### DIRECTIVE
Reproduce the material verbatim from the line with "Where should I click to: Open the Method" to the line with "click(x=678, y=11)", including both of those lines.

### TASK DATA

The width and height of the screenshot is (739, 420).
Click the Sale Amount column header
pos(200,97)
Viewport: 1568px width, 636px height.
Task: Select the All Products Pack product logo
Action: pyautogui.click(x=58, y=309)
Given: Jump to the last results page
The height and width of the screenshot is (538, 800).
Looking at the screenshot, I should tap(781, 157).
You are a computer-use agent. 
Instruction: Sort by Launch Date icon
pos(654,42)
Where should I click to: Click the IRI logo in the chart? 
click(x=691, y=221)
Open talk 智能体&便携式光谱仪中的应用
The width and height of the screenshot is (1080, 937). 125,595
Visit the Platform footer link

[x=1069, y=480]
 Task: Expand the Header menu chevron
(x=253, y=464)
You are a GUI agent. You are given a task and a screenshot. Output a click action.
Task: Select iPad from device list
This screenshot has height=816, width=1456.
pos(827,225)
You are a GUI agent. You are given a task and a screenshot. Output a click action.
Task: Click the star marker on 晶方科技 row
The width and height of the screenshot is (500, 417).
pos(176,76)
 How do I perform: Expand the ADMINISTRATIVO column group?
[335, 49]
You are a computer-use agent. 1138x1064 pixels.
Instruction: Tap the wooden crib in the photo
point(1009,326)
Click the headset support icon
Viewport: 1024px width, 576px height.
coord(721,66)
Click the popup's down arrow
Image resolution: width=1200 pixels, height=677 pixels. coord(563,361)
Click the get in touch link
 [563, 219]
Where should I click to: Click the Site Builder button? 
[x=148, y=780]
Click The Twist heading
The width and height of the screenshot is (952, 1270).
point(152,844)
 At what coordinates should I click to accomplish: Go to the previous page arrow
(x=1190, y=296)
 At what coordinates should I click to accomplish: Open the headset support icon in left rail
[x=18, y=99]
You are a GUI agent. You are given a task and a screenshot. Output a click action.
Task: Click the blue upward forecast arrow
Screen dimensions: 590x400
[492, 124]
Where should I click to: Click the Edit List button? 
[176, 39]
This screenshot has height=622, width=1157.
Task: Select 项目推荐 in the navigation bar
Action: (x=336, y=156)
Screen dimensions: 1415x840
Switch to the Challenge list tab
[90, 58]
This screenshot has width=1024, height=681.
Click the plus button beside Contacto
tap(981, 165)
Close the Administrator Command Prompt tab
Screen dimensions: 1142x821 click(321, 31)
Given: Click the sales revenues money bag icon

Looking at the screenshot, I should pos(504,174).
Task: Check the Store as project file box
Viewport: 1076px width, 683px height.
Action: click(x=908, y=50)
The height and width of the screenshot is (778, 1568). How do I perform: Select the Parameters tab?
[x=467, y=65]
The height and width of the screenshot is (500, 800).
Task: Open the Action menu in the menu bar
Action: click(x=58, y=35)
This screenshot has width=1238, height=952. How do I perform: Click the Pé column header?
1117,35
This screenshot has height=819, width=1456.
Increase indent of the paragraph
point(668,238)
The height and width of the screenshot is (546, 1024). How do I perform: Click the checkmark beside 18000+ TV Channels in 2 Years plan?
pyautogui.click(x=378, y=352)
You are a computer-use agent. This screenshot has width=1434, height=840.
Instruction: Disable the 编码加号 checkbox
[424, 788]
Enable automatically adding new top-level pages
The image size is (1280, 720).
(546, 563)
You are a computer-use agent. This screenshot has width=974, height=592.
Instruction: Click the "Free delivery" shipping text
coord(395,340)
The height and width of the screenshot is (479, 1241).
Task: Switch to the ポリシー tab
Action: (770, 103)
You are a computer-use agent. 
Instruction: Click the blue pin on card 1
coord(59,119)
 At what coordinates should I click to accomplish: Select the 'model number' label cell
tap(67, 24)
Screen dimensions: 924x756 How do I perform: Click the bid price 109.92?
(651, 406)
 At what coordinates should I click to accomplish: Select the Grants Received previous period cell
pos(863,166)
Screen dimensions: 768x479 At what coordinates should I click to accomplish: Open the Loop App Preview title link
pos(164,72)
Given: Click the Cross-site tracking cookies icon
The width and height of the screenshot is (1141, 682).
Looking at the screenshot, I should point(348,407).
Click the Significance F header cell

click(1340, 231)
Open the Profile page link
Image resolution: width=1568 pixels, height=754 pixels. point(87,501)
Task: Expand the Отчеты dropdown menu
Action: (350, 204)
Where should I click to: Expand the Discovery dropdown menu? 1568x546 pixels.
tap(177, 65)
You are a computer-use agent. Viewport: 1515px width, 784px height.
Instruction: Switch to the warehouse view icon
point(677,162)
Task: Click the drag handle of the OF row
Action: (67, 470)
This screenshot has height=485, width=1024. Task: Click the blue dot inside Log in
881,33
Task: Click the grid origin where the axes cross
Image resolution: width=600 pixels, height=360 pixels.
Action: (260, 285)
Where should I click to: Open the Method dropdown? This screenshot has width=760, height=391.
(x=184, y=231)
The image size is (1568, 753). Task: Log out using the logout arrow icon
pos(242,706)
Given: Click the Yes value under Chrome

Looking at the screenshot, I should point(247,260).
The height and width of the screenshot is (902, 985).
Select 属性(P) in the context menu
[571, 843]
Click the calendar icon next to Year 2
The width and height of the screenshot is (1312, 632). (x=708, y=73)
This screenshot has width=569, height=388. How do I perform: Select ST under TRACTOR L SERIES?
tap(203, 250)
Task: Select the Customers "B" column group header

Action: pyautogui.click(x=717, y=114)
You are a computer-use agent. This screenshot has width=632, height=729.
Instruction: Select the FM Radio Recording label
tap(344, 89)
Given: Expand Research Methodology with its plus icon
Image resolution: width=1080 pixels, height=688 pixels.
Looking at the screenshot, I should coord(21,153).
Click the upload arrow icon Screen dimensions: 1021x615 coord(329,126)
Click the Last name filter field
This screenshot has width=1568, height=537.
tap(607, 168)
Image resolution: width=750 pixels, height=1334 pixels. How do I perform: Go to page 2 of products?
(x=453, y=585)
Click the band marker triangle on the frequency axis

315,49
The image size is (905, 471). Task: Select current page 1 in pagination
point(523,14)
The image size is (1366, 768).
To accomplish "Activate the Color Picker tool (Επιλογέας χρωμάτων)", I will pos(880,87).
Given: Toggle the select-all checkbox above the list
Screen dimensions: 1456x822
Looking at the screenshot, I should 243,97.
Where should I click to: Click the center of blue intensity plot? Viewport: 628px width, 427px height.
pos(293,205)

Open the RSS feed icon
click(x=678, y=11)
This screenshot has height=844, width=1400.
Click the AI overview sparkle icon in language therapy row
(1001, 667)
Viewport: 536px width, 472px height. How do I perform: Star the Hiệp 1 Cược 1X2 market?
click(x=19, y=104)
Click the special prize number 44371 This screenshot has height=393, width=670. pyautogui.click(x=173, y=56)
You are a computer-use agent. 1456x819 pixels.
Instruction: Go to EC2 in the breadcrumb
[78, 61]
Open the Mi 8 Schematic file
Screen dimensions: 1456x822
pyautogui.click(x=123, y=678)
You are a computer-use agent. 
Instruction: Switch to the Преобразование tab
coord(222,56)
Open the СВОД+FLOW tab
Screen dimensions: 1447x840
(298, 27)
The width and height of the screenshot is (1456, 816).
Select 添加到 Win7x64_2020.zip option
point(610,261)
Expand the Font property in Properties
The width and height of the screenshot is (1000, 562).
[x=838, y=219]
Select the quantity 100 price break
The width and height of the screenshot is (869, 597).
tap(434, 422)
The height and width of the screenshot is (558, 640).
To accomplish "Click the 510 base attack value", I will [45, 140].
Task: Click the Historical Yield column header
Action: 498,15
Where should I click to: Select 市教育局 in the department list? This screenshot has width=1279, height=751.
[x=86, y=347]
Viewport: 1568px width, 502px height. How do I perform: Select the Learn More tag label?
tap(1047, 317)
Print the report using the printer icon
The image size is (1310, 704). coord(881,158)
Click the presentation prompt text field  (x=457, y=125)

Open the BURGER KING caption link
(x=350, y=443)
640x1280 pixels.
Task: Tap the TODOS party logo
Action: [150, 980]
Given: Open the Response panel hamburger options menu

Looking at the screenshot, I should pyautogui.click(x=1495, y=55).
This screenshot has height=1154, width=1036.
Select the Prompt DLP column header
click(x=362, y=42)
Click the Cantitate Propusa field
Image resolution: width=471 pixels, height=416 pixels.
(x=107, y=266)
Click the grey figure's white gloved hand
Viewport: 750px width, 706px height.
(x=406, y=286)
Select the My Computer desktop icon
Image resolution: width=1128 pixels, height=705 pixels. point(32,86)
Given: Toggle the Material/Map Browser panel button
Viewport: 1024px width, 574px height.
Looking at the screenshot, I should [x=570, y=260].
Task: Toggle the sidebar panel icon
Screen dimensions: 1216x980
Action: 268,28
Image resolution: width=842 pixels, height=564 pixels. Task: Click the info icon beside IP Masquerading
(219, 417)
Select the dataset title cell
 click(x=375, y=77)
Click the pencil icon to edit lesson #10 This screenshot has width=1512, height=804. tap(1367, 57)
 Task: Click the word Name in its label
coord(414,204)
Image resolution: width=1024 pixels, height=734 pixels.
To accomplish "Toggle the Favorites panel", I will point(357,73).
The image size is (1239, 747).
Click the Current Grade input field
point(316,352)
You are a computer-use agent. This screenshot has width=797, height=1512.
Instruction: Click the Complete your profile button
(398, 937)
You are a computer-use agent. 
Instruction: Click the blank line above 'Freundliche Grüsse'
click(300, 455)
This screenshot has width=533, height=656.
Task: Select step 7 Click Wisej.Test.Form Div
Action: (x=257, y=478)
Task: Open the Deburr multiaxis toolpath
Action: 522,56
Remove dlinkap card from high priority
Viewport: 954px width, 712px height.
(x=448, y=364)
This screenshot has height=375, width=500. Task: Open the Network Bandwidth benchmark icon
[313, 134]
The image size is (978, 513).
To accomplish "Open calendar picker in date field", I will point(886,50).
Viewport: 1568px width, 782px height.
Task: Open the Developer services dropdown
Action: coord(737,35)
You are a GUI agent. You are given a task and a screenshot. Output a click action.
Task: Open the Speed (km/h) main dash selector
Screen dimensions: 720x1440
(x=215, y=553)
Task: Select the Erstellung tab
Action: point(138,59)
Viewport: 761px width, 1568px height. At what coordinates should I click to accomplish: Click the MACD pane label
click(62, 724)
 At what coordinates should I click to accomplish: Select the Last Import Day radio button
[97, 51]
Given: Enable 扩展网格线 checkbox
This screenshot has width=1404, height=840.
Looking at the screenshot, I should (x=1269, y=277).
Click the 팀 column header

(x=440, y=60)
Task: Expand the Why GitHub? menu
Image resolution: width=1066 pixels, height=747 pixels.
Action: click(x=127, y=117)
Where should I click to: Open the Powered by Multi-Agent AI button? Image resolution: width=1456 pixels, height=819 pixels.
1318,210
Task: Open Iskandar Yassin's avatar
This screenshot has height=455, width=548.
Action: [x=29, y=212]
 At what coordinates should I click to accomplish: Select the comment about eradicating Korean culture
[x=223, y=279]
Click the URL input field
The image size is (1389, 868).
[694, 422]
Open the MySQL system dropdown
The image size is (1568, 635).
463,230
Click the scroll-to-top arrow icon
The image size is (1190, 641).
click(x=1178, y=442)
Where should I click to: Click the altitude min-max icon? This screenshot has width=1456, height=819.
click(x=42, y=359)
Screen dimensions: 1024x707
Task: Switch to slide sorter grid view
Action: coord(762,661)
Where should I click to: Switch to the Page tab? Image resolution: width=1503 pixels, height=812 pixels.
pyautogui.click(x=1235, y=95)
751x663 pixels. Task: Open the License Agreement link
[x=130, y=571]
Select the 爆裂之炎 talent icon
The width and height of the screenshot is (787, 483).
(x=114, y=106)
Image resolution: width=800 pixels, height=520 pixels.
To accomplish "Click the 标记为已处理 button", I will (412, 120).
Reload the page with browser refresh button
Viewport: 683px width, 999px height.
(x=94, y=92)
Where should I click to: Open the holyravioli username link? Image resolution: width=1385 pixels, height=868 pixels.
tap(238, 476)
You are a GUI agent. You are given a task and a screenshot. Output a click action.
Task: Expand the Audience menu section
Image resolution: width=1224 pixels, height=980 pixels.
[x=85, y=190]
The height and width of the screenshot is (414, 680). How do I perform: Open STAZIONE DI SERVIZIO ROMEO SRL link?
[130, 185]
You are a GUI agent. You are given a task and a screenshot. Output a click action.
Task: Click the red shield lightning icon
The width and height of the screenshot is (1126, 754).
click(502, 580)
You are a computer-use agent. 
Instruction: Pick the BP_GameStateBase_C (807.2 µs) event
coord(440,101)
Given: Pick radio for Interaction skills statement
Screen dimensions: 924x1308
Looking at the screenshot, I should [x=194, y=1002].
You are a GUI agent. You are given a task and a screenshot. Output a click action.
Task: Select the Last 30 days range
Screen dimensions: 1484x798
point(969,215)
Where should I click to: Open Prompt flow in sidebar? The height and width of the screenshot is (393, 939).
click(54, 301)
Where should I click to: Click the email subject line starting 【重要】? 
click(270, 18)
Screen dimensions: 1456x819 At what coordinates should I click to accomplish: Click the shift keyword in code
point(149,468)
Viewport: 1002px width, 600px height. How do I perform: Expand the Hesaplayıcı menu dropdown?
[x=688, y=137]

### THE SOLUTION
Where should I click to: Open the Method dropdown? This screenshot has width=760, height=391.
(x=184, y=231)
The image size is (1568, 753). Task: Log out using the logout arrow icon
pos(242,706)
Given: Click the Yes value under Chrome

Looking at the screenshot, I should point(247,260).
The height and width of the screenshot is (902, 985).
Select 属性(P) in the context menu
[571, 843]
Click the calendar icon next to Year 2
The width and height of the screenshot is (1312, 632). (x=708, y=73)
This screenshot has width=569, height=388. How do I perform: Select ST under TRACTOR L SERIES?
tap(203, 250)
Task: Select the Customers "B" column group header

Action: pyautogui.click(x=717, y=114)
You are a computer-use agent. This screenshot has width=632, height=729.
Instruction: Select the FM Radio Recording label
tap(344, 89)
Given: Expand Research Methodology with its plus icon
Image resolution: width=1080 pixels, height=688 pixels.
Looking at the screenshot, I should coord(21,153).
Click the upload arrow icon Screen dimensions: 1021x615 coord(329,126)
Click the Last name filter field
This screenshot has width=1568, height=537.
tap(607, 168)
Image resolution: width=750 pixels, height=1334 pixels. How do I perform: Go to page 2 of products?
(x=453, y=585)
Click the band marker triangle on the frequency axis

315,49
The image size is (905, 471). Task: Select current page 1 in pagination
point(523,14)
The image size is (1366, 768).
To accomplish "Activate the Color Picker tool (Επιλογέας χρωμάτων)", I will pos(880,87).
Given: Toggle the select-all checkbox above the list
Screen dimensions: 1456x822
Looking at the screenshot, I should 243,97.
Where should I click to: Click the center of blue intensity plot? Viewport: 628px width, 427px height.
pos(293,205)

Open the RSS feed icon
click(x=678, y=11)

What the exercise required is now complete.